> **Description of the task**:
Every entry should be repeated exactly as written.

> **Available data**:
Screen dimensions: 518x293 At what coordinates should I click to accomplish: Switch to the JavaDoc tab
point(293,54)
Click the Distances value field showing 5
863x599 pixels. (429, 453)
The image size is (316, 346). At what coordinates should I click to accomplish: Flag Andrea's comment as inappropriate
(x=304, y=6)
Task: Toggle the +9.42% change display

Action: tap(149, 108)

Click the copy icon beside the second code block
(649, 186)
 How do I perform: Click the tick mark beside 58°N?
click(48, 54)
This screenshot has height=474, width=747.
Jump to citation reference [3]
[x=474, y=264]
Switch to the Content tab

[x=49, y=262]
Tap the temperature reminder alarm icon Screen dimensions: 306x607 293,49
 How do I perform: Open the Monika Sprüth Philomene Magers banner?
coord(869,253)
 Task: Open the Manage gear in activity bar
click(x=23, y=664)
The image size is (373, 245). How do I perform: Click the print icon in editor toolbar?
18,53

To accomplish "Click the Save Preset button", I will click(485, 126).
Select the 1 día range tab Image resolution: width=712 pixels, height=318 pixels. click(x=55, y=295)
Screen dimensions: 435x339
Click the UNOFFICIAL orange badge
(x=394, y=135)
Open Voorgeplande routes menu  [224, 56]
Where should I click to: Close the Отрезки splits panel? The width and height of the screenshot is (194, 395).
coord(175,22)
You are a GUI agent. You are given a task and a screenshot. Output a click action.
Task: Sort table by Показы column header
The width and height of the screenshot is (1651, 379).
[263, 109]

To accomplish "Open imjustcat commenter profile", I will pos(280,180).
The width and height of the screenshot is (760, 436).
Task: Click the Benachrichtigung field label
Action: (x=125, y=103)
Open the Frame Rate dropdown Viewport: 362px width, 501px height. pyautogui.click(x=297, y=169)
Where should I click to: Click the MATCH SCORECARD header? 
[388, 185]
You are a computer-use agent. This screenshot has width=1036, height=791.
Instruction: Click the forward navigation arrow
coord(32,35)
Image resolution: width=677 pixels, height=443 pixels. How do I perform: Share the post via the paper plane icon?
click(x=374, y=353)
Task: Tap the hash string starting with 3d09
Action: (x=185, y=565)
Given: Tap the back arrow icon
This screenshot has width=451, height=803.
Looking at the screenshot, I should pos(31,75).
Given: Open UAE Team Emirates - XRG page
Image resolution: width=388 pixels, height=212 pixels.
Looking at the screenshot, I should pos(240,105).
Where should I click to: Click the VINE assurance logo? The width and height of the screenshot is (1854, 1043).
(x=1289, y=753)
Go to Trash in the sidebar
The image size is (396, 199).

> **Answer box**:
Screen dimensions: 518x293 At what coordinates should I click to accomplish: Switch to the JavaDoc tab
point(293,54)
Click the Distances value field showing 5
863x599 pixels. (429, 453)
The image size is (316, 346). At what coordinates should I click to accomplish: Flag Andrea's comment as inappropriate
(x=304, y=6)
Task: Toggle the +9.42% change display

Action: tap(149, 108)

Click the copy icon beside the second code block
(649, 186)
 How do I perform: Click the tick mark beside 58°N?
click(48, 54)
This screenshot has height=474, width=747.
Jump to citation reference [3]
[x=474, y=264]
Switch to the Content tab

[x=49, y=262]
Tap the temperature reminder alarm icon Screen dimensions: 306x607 293,49
 How do I perform: Open the Monika Sprüth Philomene Magers banner?
coord(869,253)
 Task: Open the Manage gear in activity bar
click(x=23, y=664)
The image size is (373, 245). How do I perform: Click the print icon in editor toolbar?
18,53

To accomplish "Click the Save Preset button", I will click(485, 126).
Select the 1 día range tab Image resolution: width=712 pixels, height=318 pixels. click(x=55, y=295)
Screen dimensions: 435x339
Click the UNOFFICIAL orange badge
(x=394, y=135)
Open Voorgeplande routes menu  [224, 56]
Where should I click to: Close the Отрезки splits panel? The width and height of the screenshot is (194, 395).
coord(175,22)
You are a GUI agent. You are given a task and a screenshot. Output a click action.
Task: Sort table by Показы column header
The width and height of the screenshot is (1651, 379).
[263, 109]

To accomplish "Open imjustcat commenter profile", I will pos(280,180).
The width and height of the screenshot is (760, 436).
Task: Click the Benachrichtigung field label
Action: (x=125, y=103)
Open the Frame Rate dropdown Viewport: 362px width, 501px height. pyautogui.click(x=297, y=169)
Where should I click to: Click the MATCH SCORECARD header? 
[388, 185]
You are a computer-use agent. This screenshot has width=1036, height=791.
Instruction: Click the forward navigation arrow
coord(32,35)
Image resolution: width=677 pixels, height=443 pixels. How do I perform: Share the post via the paper plane icon?
click(x=374, y=353)
Task: Tap the hash string starting with 3d09
Action: (x=185, y=565)
Given: Tap the back arrow icon
This screenshot has width=451, height=803.
Looking at the screenshot, I should pos(31,75).
Given: Open UAE Team Emirates - XRG page
Image resolution: width=388 pixels, height=212 pixels.
Looking at the screenshot, I should pos(240,105).
Where should I click to: Click the VINE assurance logo? The width and height of the screenshot is (1854, 1043).
(x=1289, y=753)
Go to Trash in the sidebar
The image size is (396, 199).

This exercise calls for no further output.